Researchers believe that galaxies grow by swallowing smaller galaxies. The evidence of this, though, is not easy to see. The stars in the infalling galaxy merge with the very similar stars of the larger galaxy, leaving no trace.

Messier 87 lies at the center of the Virgo cluster of galaxies. It's a vast ball of stars with a total mass that's more than a million times that of the sun, lying about 50 million light-years away.

In this latest study, the researchers examined planetary nebulae in this galaxy, which are the glowing shells around aged stars. Because these objects shine very brightly in a specific hue of aquamarine green, they can be distinguished from the surrounding stars. Careful observation of the light from the nebulae using a powerful spectrograph can also reveal their motions. These motions, in turn, provided clues to the past merger.

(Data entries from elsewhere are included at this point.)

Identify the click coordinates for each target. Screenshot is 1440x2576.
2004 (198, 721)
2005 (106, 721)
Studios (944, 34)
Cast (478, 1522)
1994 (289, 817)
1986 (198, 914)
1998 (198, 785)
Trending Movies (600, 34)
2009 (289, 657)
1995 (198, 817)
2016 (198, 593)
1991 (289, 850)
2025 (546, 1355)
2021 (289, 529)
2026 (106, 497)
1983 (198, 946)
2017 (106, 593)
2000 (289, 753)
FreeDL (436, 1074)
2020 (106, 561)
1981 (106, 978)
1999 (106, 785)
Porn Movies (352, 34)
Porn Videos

"We are witnessing a single recent accretion event where a medium-sized galaxy fell through the center of Messier 87, and as a consequence of the enormous gravitational tidal forces, its stars are now scattered over a region that is 100 times larger than the original galaxy!" said Ortwin Gerhard, co-author of the new study, in a news release.

There researchers also examined the light distribution in the outer parts of Messier 87 and found evidence of extra light coming from the stars in the galaxy that had been pulled in and disrupted. This also showed that the disrupted galaxy has added younger, bluer stars to Messier 87, and so was probably a star-forming spiral galaxy before its merger.

"It is very exciting to be able to identify stars that have been scattered around hundreds of thousands of light-years in the halo of this galaxy-but still to be able to see from their velocities that they belong to a common structure," said Magda Arnaboldi, co-author of the study. "The green planetary nebulae are the needles in a haystack of golden stars. But these rare needles hold the clues to what happened to the stars."

The findings are published in the journal Astronomy & Astrophysics Letters.